History suggests that collective human endeavor, when brought about through the use of coercion has, in fact, almost always produced malignant results. The problem is in the acceptance of the concept of the "collective" in the first place. There is no such entity. There are only groupings of individuals. A faction of the individuals in any "collective", regardless of the original mission of the group, will always seek supremacy over the group's other members. The compulsion to dominate other men, and the ready, institutionalized means of doing so, have always proven to be too great a temptation -- George Washington being the exception to the rule. Its called human nature. When the thugs take over, the original intent of the collective becomes superfluous. This is part is called gang rule.

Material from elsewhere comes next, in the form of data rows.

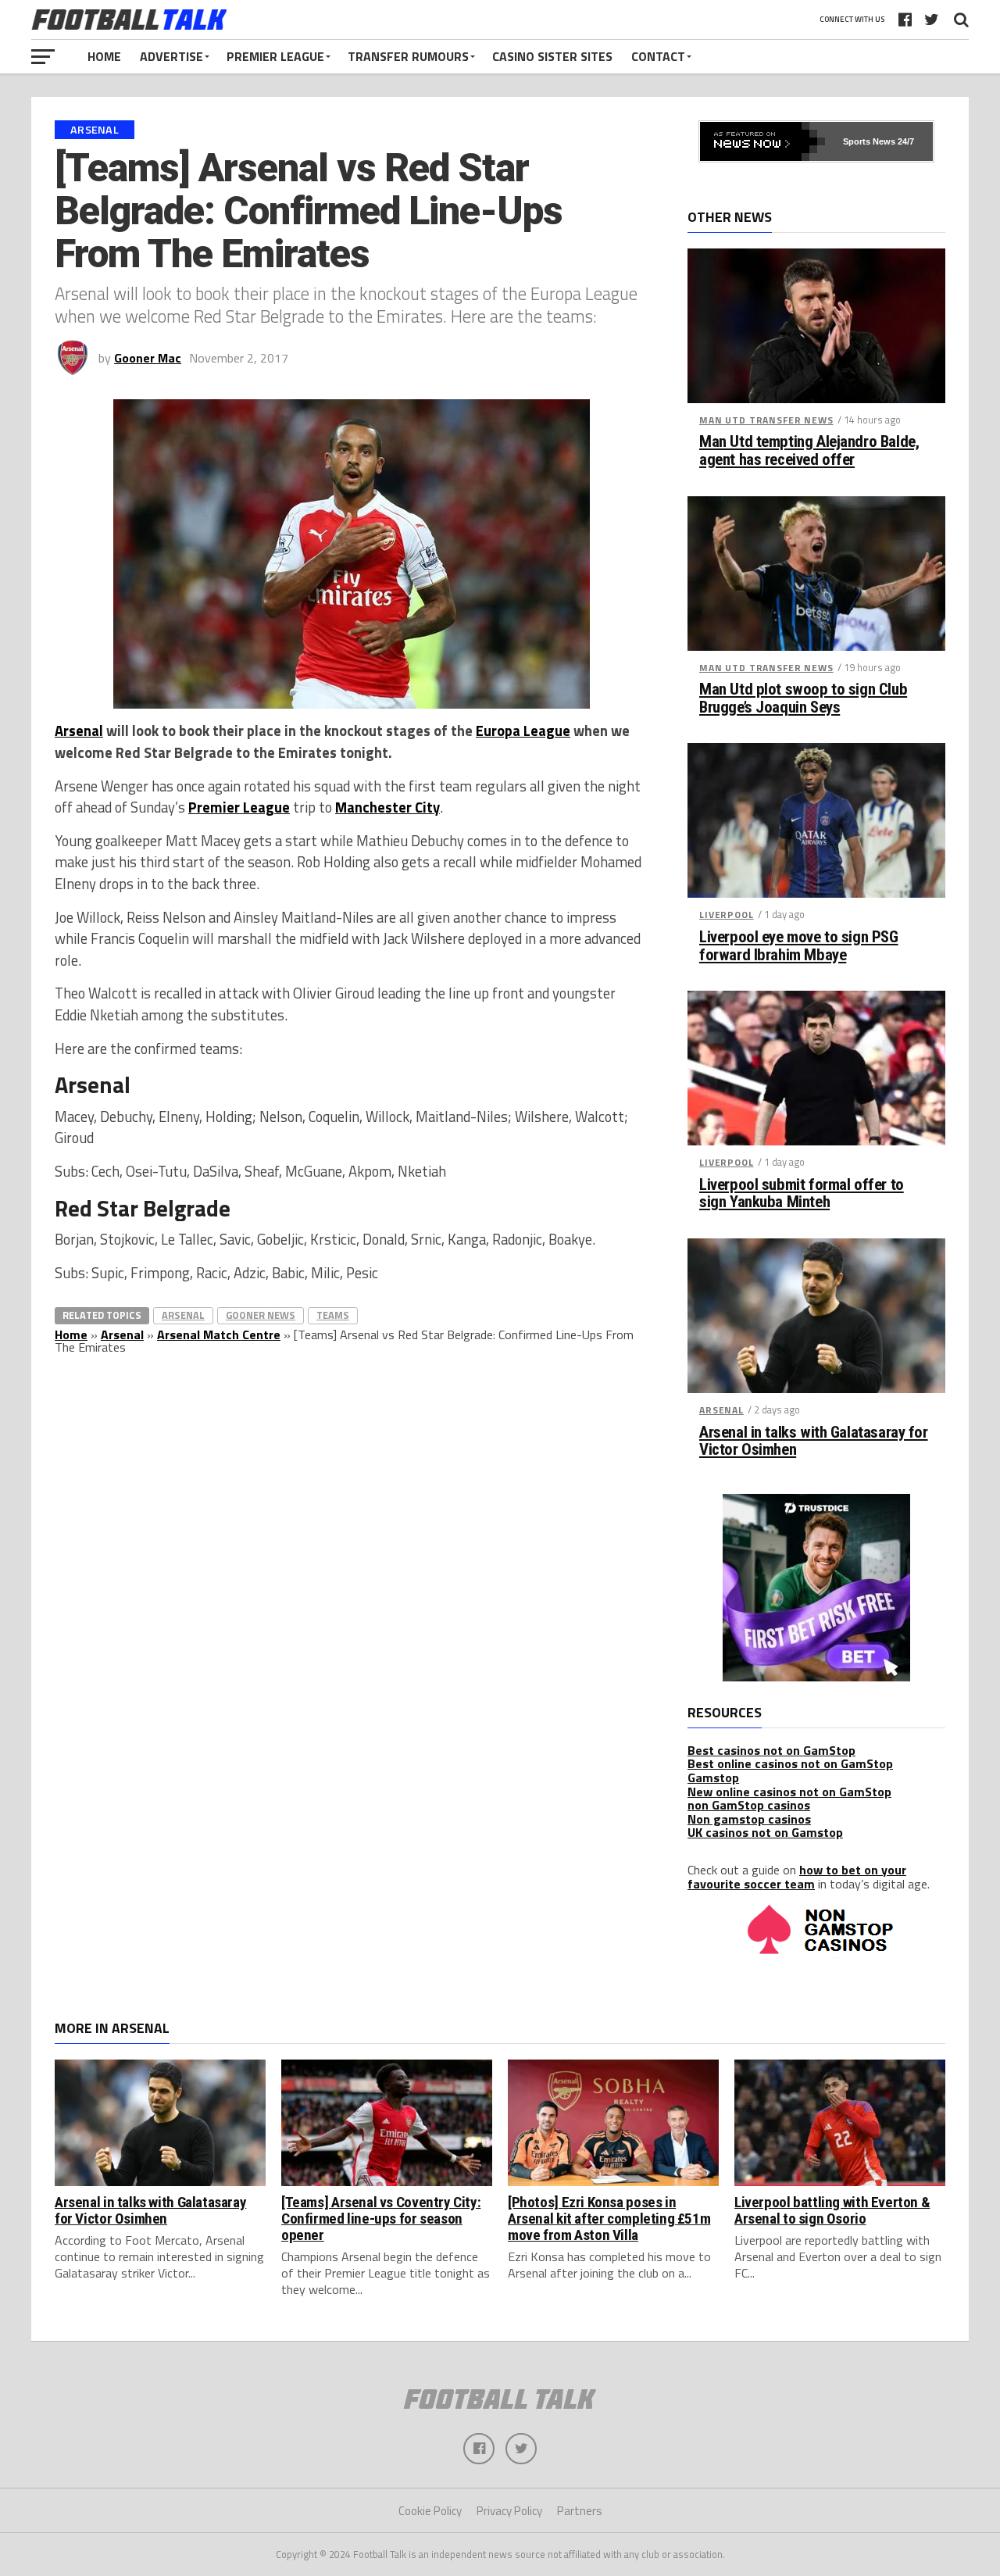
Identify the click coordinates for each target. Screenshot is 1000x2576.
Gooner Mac (147, 357)
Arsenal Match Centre (218, 1334)
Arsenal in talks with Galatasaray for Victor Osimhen (813, 1441)
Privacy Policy (509, 2511)
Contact (658, 56)
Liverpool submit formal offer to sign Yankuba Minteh (801, 1194)
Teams (332, 1315)
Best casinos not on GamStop (771, 1750)
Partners (579, 2511)
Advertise (171, 56)
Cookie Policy (430, 2511)
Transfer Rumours (408, 56)
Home (104, 56)
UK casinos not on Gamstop (765, 1832)
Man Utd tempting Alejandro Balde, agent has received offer (809, 451)
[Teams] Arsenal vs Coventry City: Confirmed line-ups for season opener (380, 2218)
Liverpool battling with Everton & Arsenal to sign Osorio (832, 2210)
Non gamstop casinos (749, 1819)
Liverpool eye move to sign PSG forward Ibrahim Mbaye (798, 946)
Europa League (523, 730)
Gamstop (713, 1777)
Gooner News (260, 1315)
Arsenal (79, 730)
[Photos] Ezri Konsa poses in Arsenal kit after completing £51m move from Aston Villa (609, 2218)
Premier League (275, 56)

The only preventative to this evolution (an evolution that has been documented hundreds of times in our lifetimes alone) is the removal of coercion from the process. Without the threat of brute force, no "collective" action that does not serve the interest of the participating individuals can be perpetuated. The institution that serves as the guarantor of this prohibition on force (more accurately, the prohibition of the initiation of force) is private property. What was it that Ayn Rand said? "Without property rights, there can be no human rights." Without the institution of private property, whatever its inherent inequities, there can be no permanent rule of law. Instead, there is the rule of despots and the bureaucrat bastards that serve them.

Does making private property sacrosanct guarantee the process of social evolution -- you know, the path to the holy grail of every Democrat utopian? Who knows? And, if it inhibits the process of social devolution (progressivism), which we are now in the thick of, who cares.

If society is going to evolve, like the education of an individual, the process will advance on the basis of personal volition -- not by dint of social engineering forced on us by a "guiding class." What the institution of private property can do, despite all the societal warts that it may fail to remove, is keep the gulags from being established and filled up. If all that we accomplish as a generation is the avoidance of the mass internment of dissidents and "unreliables", we will have exceeded the generations before us by light years.

How many more hundred millions are going to have to die before the statists/altruists among us apprehend the lesson of history: Consolidated government is the bane of mankind!

I am responsible to no man for the welfare of himself, his family or anyone else -- until I do him harm. Only I can designate what is my responsibility. Until someone can prove that I interfered with his prerogatives, the prerogative to determine my own responsibilities must remain solely with me.